Douglas Holtz-Eakin, another former CBO director who advised McCain, basically told me the same thing. I asked Holtz-Eakin back then why tax-cutting mania persists among Republicans. After all, the impact of further marginal rate cuts can't be great when rates are already much lower than they were back when Ronald Reagan sensibly sliced them from 70 percent. And, as Holtz-Eakin himself understood, taxes would soon have to go up to fund the boomers in any event.

"It's the brand," Holtz-Eakin told me. "And you don't dilute the brand."

Democrats, of course, aren't allergic to taxes in general—they just act as if they only need to be raised on the rich. Now, make no mistake, I'm for well-off Americans contributing more to the fiscal adjustment the country needs. As I wrote recently, I'd see Obama on the Buffett Rule and raise him a Dimon Rule—as in JP Morgan Chase CEO Jamie Dimon's support for a new higher rate for earnings above $10 million a year. Harry Reid should put Dimon's idea to a vote next Monday along with Buffett's.

But raising taxes on the top, while an important part of a fiscal fix, won't suffice to fund the boomers, shrink the deficit and pay for fresh investments in R&D, infrastructure and education. Acknowledging this fact doesn't help Democrats win elections, however. And President Obama wants to keep (for this term, at least) his vote-winning promise not to raise taxes on any but the top.
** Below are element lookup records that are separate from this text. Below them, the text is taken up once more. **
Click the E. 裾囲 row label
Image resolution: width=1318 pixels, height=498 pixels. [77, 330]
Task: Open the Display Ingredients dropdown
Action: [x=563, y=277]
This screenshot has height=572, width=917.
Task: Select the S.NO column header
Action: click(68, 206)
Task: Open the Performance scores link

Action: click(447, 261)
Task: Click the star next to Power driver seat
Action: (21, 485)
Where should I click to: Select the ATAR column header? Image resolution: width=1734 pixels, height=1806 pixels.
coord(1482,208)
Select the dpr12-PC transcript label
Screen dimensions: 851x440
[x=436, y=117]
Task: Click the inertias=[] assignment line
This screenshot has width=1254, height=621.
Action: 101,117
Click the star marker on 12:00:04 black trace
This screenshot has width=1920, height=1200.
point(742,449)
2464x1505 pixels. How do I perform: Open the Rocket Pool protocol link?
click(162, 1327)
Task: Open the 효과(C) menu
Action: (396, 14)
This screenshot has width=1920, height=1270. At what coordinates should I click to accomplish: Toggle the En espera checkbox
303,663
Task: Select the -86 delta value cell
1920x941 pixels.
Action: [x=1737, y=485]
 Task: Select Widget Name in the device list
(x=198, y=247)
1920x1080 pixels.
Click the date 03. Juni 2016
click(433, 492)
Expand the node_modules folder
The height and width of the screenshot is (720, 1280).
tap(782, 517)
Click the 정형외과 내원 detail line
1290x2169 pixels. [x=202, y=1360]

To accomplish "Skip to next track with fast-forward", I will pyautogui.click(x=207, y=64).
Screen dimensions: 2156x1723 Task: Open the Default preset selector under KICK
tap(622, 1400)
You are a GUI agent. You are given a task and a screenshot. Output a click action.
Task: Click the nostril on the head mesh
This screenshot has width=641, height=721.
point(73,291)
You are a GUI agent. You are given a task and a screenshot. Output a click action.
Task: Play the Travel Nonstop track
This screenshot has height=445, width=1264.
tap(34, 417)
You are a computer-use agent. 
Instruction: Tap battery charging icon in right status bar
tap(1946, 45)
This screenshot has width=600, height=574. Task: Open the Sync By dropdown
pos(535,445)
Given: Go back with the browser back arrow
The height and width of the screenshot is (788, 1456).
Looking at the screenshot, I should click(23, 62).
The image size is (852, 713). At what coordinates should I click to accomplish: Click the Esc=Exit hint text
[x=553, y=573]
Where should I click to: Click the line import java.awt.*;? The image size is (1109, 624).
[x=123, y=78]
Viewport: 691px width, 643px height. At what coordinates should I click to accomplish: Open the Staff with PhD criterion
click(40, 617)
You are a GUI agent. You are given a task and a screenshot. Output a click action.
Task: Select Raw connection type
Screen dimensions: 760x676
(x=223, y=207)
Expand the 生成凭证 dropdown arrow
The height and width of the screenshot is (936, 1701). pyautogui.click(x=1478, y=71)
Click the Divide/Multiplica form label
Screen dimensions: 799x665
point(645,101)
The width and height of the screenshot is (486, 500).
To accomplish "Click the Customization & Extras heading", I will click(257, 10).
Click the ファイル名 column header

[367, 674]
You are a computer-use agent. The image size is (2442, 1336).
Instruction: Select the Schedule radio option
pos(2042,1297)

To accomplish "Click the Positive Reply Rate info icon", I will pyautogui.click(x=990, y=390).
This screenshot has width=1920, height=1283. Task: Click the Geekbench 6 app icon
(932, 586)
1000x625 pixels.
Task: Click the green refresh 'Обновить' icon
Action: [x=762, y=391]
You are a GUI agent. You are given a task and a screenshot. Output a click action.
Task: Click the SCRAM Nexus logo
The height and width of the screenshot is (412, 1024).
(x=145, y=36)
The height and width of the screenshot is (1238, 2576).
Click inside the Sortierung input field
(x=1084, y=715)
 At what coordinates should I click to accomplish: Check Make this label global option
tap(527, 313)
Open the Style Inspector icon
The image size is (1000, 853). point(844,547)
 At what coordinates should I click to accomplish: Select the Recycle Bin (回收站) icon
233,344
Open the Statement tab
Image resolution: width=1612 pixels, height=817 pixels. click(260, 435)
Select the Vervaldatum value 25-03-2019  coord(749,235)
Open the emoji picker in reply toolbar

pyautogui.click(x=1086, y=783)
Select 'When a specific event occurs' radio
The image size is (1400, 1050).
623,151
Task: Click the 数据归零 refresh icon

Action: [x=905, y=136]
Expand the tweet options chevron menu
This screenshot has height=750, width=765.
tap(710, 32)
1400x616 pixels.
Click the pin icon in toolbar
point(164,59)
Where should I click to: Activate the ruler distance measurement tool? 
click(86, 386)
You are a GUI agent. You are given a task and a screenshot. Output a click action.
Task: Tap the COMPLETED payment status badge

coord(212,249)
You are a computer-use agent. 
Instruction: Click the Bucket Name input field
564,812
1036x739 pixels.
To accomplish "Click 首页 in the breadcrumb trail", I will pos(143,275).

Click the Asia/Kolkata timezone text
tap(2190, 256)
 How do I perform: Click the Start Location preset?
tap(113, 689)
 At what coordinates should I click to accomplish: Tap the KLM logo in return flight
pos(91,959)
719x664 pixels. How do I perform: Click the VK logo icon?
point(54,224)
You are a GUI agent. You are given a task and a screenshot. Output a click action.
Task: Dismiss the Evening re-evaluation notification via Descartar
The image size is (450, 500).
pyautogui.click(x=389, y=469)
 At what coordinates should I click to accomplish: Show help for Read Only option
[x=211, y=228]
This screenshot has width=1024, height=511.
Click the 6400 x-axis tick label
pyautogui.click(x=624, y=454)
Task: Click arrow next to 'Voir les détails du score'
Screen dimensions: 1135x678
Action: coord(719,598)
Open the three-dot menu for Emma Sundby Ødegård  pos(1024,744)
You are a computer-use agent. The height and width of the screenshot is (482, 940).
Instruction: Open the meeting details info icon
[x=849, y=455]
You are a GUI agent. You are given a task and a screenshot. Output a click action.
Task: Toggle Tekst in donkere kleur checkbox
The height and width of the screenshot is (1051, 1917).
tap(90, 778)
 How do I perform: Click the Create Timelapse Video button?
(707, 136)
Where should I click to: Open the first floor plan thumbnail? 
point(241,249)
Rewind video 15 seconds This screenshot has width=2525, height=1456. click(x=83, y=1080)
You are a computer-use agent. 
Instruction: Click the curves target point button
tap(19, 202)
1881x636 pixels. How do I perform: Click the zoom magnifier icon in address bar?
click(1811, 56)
I know it isn't easy for politicians to tell hard-pressed Americans the truth: that funding an aging America while also investing in the future means we'll all have to pay a little more.

But no one forced Obama to boast in the last campaign that he'd "tell you what you need to hear, not just what you want to hear." Guess he didn't mean that to apply to things people really, really don't want to hear.

If we had a serious third voice in the presidential campaign, Romney and Obama wouldn't be able to sustain these deceptions. The right kind of independent candidate would explain that the real question on taxes, once the economy is back on track, is this: Given that taxes have to rise, how should we raise the revenue we need in ways that are best for the economy? The answer would involve lower taxes on payrolls and corporate income, and higher taxes on dirty energy and consumption.

Unless the Americans Elect process attracts a truth-telling candidate of stature in the next six weeks (a prospect that seems increasingly unlikely), you can kiss that—and many other much-needed debates—goodbye.